§ KETENTUAN TUGAS A
Tolong jawab pertanyaan berikut berdasarkan ulasan puisi Liza Warni.
(i) Ulasan itu menyebut Liza Warni sebagai perempuan dari daerah mana?
(ii) Apa judul puisi ketiga yang disebutkan?
(iii) Menurut ulasan itu, siapa yang sering menunjukkan perilaku berpura-pura menjadi gelap?
§ KETENTUAN TUGAS B
Teruskan ulasan puisi Liza Warni mulai setelah kalimat terakhirnya.

Pada edisi kali ini, Kreatika menampilkan tiga buah puisi karya Liza Warni. Ketiga puisi perempuan Alahan Panjang ini berjudul “Mahajana”, “Di Antara Sisa September yang Hampir Khatam”, dan “Pertemuan dalam Ingatan”.
Puisi pertama “Mahajana” mengandung intensitas masalah yang tinggi. Bermula dari tindakan berpura-pura menjadi gelap agar lingkungan terkesan lebih terang yang dapat diartikan sebagai upaya tidak terlalu menonjolkan diri atau menunjukkan kelebihan yang dimiliki supaya orang-orang di sekitar dapat berpartisipasi sesuai kapasitas yang dimilikinya. Perilaku ini sering ditunjukkan oleh orang-orang ahli rendah hati yang sengaja berbaur dengan lingkungan dalam bekerja sama sekaligus memancing orang lain untuk turut terlibat dalam partisipasi sosial. Mereka sengaja menyembunyikan kepandaiannya supaya orang lain dapat turut berperan di dalam aktivitas kelompok.

§ BAGIAN DATA
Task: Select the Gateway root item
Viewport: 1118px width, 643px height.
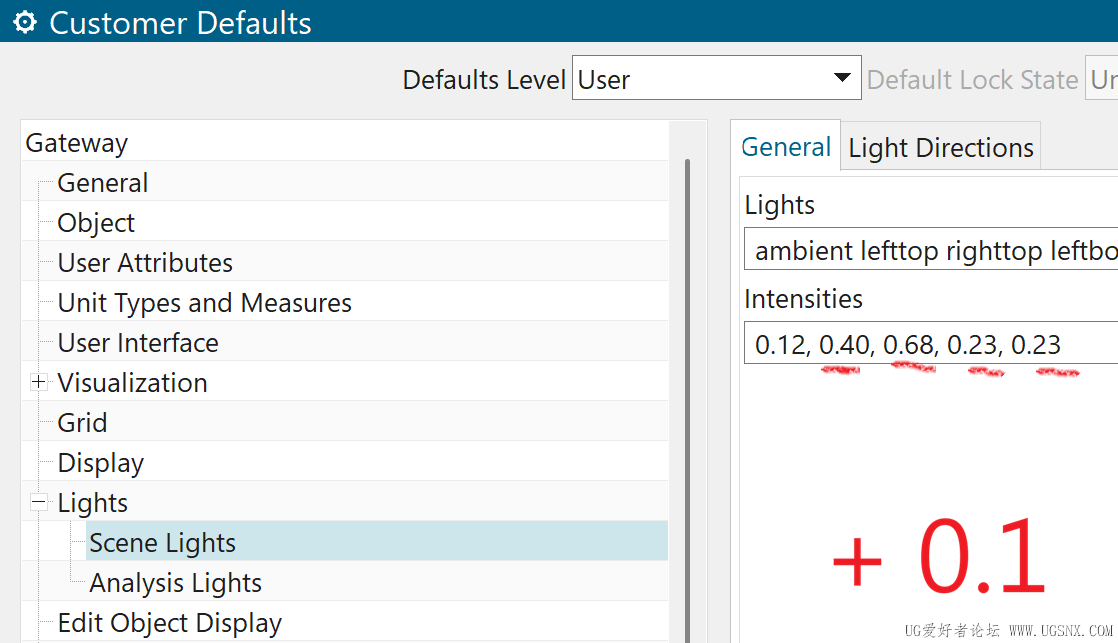Action: 77,143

§ JAWABAN BENAR A
(i) Alahan Panjang
(ii) "Pertemuan dalam Ingatan"
(iii) Orang-orang ahli yang rendah hati

§ JAWABAN BENAR B
Kata ‘mahajana’ yang berarti orang besar atau orang penting pada puisi ini dapat pula berfungsi untuk melancarkan sindiran kepada orang-orang yang merasa sok penting dengan keangkuhan berlebihan yang menuntut perlakuan istimewa dari orang-orang sekitarnya. Orang tipe ini akan menganggap orang-orang lain tidak ada yang memiliki kehebatan seperti yang dimilikinya. Dia menganggap jika kalau bukan karena dia maka tak ada yang dapat dilakukan sehingga dia menjadi arogan dengan banyak lagak dan sok jual mahal. Orang besar semacam tokoh publik kehadirannya memang diperlukan karena kharisma yang dimilikinya dapat memberi pengaruh pada masyarakat luas. Pesan yang disyiarkannya dapat memicu gerakan perubahan yang ketika dilakukan oleh orang biasa mungkin tak efektif sama sekali. Kehadiran orang ternama yang ikut merespons suatu persoalan dapat memberi pengaruh agar lebih cepat ditangani.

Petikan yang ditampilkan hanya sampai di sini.